B: How does it smell?

  • Alex Kiryanov

    Hello, Luke! Thank you for great podcast. I guess that Russian adaptation of the story about monkey and his willy is a bit more funny.
    – Hey you, tapeur, your monkey’s putting willy in my beer!
    – 5 dollars, sir! (playing and singing) Your monkey’s putting willy in my beeeer..
    (I see no suitable word in the dictionary for a pianist who plays in a bar, looks like americans use ‘professor’, in Russian “westish” folklore he is tapeur)

  • Orion team
  • Jane

    Hahahahahaha!!! Hilarious!!! Nice one!

  • I find quite good the knock knock Doctor Who joke.

    Nice episode Mister Thompson. let me listen the next part :P


  • Hello Luke! I’m your new listener from Russia!

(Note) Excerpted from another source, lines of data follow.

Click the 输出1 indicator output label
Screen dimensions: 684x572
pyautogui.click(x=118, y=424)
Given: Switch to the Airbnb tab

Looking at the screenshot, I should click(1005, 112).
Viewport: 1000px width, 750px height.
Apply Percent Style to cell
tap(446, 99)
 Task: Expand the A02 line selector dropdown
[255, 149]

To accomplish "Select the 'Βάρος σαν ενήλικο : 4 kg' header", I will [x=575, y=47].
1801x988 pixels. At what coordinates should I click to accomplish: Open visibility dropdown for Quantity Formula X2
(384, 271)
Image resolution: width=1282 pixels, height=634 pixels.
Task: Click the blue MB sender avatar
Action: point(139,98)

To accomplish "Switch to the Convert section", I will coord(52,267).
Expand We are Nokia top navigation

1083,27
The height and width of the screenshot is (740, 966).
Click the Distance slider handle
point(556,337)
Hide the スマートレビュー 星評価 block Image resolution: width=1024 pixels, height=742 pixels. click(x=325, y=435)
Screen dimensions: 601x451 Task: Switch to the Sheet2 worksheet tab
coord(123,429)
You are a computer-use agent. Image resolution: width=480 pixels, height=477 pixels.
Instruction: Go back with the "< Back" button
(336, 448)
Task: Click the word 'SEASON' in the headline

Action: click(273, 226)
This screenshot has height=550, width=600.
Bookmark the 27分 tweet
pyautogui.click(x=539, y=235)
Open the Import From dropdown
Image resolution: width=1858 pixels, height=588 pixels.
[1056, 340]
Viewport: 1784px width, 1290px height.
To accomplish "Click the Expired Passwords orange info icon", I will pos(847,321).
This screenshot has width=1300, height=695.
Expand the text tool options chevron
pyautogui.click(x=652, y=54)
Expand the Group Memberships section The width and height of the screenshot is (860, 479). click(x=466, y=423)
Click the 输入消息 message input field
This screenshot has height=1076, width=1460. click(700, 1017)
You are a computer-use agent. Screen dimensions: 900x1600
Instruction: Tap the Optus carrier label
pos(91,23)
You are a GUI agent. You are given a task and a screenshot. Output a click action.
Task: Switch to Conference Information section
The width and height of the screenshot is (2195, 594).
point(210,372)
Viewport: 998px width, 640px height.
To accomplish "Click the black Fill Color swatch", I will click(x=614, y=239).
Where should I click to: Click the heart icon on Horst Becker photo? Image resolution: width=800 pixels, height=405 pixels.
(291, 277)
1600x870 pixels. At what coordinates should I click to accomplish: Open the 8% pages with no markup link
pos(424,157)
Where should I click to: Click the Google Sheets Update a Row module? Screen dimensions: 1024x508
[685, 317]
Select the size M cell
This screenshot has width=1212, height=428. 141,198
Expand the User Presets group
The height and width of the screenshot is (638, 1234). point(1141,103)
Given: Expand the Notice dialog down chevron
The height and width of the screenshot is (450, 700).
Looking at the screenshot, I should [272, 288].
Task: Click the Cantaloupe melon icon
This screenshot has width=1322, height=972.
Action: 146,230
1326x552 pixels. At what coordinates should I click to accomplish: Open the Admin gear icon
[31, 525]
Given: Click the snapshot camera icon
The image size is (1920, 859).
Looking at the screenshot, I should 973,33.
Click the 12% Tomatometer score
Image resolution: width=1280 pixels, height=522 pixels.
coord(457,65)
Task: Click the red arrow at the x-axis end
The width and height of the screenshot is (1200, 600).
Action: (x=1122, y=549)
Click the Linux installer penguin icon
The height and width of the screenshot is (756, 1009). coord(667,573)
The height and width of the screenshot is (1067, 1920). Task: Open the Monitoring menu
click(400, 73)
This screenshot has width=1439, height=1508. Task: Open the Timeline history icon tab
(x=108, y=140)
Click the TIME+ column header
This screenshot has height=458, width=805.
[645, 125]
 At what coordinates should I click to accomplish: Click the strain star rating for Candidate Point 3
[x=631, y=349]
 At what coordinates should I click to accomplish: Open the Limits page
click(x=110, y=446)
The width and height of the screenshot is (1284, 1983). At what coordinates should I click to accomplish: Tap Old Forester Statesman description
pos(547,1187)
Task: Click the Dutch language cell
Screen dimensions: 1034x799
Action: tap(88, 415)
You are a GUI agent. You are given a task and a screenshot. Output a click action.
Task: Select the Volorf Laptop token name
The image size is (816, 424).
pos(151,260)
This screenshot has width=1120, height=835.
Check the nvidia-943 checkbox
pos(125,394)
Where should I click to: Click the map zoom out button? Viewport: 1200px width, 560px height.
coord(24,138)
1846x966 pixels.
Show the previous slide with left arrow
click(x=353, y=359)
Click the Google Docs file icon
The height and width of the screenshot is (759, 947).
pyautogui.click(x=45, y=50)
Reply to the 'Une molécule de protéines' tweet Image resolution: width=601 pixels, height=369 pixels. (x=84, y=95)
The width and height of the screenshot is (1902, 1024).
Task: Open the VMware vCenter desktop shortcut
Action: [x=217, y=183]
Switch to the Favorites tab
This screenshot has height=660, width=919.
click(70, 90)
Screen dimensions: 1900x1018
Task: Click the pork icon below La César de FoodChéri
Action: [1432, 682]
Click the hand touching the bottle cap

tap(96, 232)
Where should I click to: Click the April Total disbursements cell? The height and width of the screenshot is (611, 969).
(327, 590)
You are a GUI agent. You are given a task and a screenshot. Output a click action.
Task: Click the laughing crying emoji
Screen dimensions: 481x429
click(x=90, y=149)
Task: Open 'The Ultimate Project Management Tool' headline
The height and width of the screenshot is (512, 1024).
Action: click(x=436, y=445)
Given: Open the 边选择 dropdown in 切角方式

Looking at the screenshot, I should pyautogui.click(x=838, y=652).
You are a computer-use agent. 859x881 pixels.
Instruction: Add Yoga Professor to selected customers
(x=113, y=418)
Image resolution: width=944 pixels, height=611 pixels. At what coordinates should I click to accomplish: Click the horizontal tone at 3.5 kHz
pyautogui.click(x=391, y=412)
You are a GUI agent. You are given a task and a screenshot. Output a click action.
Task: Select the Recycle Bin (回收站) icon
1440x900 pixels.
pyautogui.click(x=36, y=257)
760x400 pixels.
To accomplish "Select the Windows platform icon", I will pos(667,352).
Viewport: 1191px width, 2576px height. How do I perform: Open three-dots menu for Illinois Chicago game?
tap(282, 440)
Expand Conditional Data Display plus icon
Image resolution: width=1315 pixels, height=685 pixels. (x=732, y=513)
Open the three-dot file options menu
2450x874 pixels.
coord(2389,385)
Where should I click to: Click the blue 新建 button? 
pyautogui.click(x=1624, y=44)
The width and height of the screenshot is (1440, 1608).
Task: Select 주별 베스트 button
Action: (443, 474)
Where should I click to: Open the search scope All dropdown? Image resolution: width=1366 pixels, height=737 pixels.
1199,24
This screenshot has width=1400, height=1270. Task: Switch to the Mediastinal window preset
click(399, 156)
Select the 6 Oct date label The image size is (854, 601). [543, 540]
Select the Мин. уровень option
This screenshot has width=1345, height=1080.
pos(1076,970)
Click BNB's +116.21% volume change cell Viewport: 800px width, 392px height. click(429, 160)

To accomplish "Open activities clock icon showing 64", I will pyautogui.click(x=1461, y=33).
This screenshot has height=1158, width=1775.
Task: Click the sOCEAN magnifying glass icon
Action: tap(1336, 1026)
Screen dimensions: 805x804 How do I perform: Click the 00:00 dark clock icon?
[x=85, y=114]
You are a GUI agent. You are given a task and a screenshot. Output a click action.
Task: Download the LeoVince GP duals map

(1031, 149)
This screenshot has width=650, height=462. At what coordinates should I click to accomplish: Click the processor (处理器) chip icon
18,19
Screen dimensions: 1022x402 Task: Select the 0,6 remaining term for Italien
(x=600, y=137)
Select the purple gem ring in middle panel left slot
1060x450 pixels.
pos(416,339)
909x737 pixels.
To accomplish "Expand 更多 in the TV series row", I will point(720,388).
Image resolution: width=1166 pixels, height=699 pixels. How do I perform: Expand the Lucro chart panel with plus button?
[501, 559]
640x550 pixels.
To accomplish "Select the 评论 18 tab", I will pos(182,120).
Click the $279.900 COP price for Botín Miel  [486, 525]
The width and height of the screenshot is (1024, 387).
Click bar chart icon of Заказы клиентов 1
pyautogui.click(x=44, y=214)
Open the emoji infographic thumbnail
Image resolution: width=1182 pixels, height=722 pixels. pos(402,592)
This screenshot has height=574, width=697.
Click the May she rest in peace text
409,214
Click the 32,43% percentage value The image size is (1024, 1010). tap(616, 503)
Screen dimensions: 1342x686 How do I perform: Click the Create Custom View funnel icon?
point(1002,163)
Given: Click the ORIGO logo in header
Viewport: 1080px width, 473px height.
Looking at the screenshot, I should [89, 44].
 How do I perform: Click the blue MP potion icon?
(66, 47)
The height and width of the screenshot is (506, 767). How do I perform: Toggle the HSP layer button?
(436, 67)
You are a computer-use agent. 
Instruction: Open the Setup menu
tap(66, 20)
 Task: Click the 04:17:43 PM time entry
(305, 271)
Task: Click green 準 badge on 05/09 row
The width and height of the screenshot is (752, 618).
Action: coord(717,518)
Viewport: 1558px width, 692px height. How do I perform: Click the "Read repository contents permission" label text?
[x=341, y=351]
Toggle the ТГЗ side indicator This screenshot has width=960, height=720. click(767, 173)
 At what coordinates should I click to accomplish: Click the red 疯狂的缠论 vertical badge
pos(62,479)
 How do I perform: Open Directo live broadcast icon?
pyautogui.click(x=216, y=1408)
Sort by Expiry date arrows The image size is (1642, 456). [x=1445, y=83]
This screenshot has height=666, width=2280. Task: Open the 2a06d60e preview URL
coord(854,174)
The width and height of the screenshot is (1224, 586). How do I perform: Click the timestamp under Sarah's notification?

    I found your podcast a couple of weeks ago and I’m really enjoying it! It’s funny and a little addictive, so I’ll try to make listening to it my new habit. I enjoy listening to natural sounding English and think it’s very effective, maybe just because I’m better at it than at reading or writing:)

    Anyway, this podcast on jokes is very funny. Some of the jokes are bizzare, and it’s even more fun to listen to you trying to explain them and then kind of apologizing if it’s a bad joke :) For me it’s typical British humour.

    Here in Russia we have a similar kind of jokes about one American, one German and one Russian guy. Americans or Germans are optional – there may be other nationalities, but the Russian guy is typically the one that reacts to a situation in a strange way, surprises everyone or does something extraordinary or absurd. There may be a bit of self irony in it. But also, a bit of racism, I think, because in these jokes Russians are usually the smartest of all. So instead of laughing at any particular nation we prefer to just think that we are superior to all nations :)

    Do you have any jokes about British people, where you laugh at some “typical” traits of the British character?

    Thank you for your podcast again, and I wish you many brilliant ideas for the new episodes=)

    • Hi Christina,
      Thanks for your comment and welcome to the podcast.
      In the UK we don’t have specific jokes in which Brits are made fun of, but generally in our humour we make fun of ourselves (as individuals) a lot. That’s really normal actually, and we call it self-effacing humour.

  • Nice one.
    I have heard the “funniest joke in world” before, but I have never realized that this joke titled as the best joke in world. Anyhow, I think it is OK, i.e. that this is pretty funny joke, but as Louis said, it kind of subjective thing… however, in my opinion, the scientific approach is also fine, since there is “wisdom of the crowed”…. but per individual, of course, that for each individual there will be different best joke.
    Per the jokesmeter… I got 5.5 from 10 (I was impressing/surprising myself – I thought I will get less jokes). The 0.5 point is because in the first one, I realized it is a some word games…. , but I heard “7 hate 9” (and not “7 ate 9”).
    BTW – I’m one that always forget jokes…. i.e. sometime when I heard a joke on the second time, I know that I have heard it before, but I even don’t remember the punch line. Not talking about remember a joke I had heard and re-told it…. I found it pretty sucks, but the bright side, is that I can enjoy a joke twice :)
    Anyhow, personally, I usually like “black humor” – do you know what I means? is it called black humor also in English?

    • In English ‘black humour’ means dark humour about serious themes. I think most of the popular comedy in the UK is quite dark. People don’t use the expression ‘black humour’ very much now.
      5.5/10 is a pass!

  • Great podcast, way to go Luke. Here in Brazil we tell jokes about the portuguese people and the argentins too.

  • Dear Luke, Welcome back !
    This episode is really funny and the best joke of the world made me laugh ;)
    Very nice idea that doing these “telling jokes series” Thank you very much.
    To be honest I don’t get everything but I will listen to this series many times to catch as much as I can.

  • This is a FUNNY episode which contains some deep-thought jokes .
    Have lots of FUN with English ! You are definitely entertained by strange humour and an American comedian .Practice typical joke structures and the joke list to share with your friends or families . One day your own joke could be the WINNING joke !!!